Work order: From the entries that follow, extract each line holding the string "will".

(Recorded data)

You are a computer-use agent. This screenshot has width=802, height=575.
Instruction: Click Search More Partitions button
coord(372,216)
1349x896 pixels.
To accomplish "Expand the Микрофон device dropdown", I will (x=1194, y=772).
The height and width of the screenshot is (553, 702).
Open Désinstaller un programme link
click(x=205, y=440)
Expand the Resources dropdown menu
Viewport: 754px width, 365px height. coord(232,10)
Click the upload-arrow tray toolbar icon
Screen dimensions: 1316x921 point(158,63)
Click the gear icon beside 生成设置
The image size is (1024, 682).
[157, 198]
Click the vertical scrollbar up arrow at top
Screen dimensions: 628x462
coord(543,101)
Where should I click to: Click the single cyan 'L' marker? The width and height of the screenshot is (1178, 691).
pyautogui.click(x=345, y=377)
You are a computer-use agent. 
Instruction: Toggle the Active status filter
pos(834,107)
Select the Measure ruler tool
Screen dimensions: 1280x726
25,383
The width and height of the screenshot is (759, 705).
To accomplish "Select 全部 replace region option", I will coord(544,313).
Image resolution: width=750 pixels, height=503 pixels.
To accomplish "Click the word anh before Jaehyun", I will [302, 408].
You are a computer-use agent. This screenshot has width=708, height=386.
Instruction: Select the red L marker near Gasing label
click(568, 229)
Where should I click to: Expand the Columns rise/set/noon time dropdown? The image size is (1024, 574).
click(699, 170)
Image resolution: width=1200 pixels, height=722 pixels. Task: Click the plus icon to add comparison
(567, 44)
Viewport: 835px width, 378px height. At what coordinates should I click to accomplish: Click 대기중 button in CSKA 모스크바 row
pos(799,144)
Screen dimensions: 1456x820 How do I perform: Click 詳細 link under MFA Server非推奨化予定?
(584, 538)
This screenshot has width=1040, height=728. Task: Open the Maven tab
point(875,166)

Exercise answer:
To accomplish "Expand the Микрофон device dropdown", I will (x=1194, y=772).
To accomplish "Select 全部 replace region option", I will coord(544,313).
To accomplish "Click the word anh before Jaehyun", I will [302, 408].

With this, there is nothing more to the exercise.